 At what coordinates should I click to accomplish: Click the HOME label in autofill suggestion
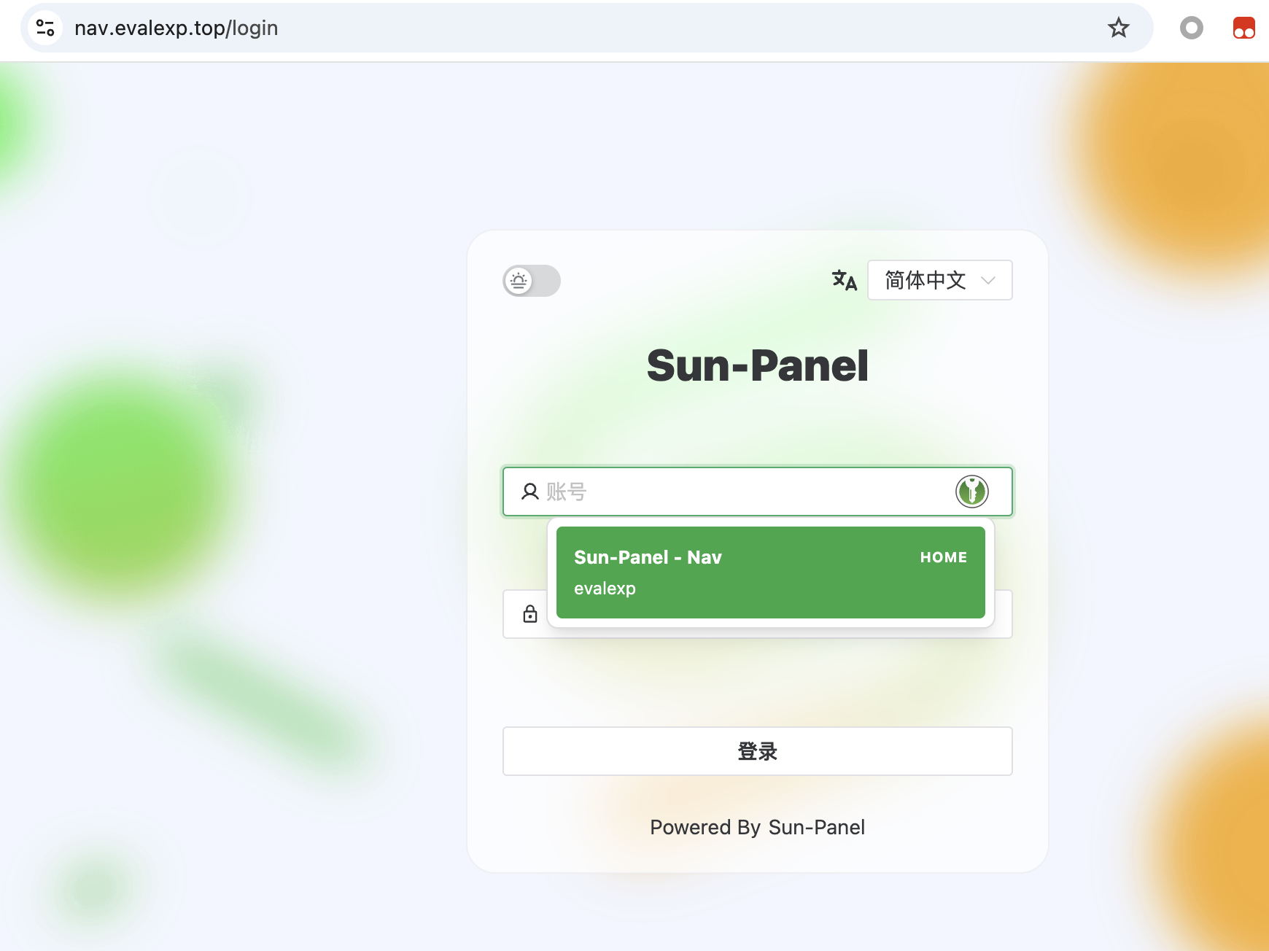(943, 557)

--

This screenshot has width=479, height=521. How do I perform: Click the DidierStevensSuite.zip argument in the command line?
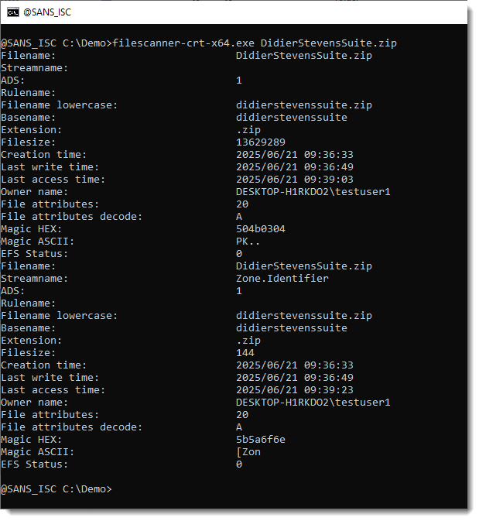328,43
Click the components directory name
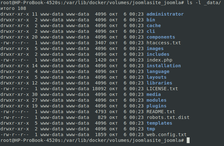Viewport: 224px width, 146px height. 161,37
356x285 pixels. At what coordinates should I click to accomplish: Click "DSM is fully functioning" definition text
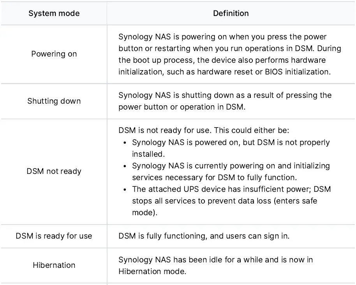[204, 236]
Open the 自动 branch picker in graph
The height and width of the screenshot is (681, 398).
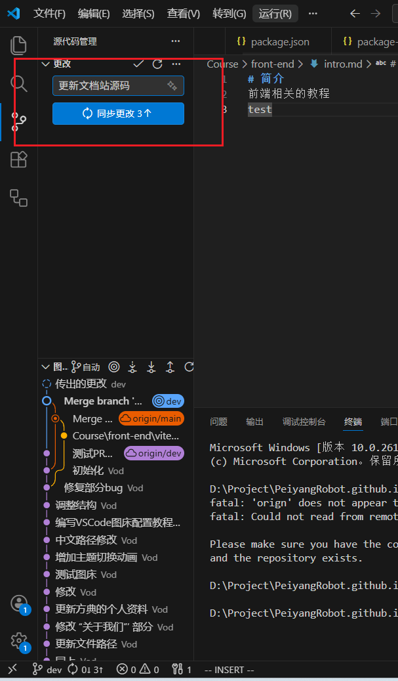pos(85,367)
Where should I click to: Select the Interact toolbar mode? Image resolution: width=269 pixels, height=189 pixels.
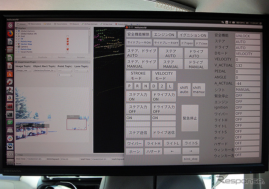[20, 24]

* * *

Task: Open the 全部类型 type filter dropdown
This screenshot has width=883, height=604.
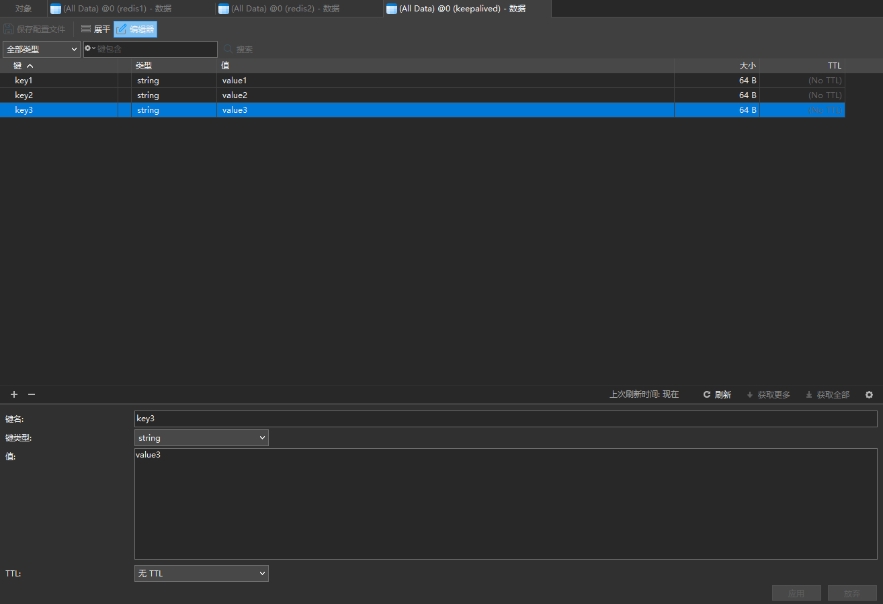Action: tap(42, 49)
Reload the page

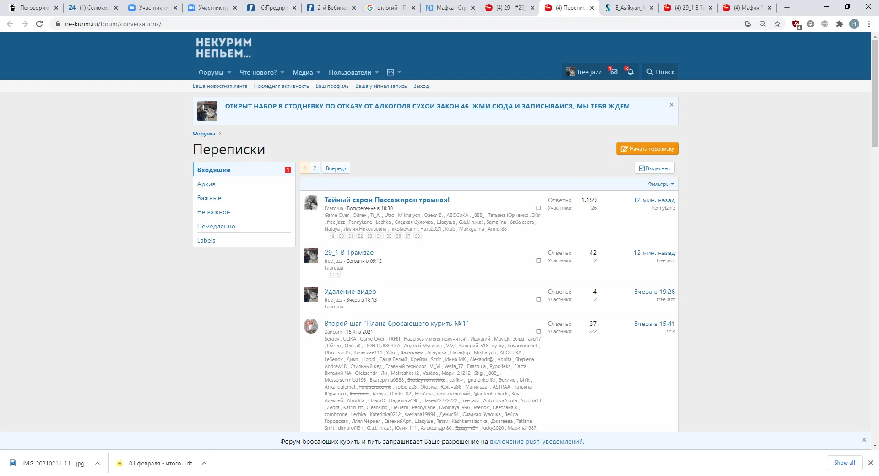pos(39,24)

**AIM OF THE TASK:**
Using the listing above, locate the lines that hold "Open" and copy each one.

**TASK SOLUTION:**
Open the 自动 branch picker in graph
Task: Open the 全部类型 type filter dropdown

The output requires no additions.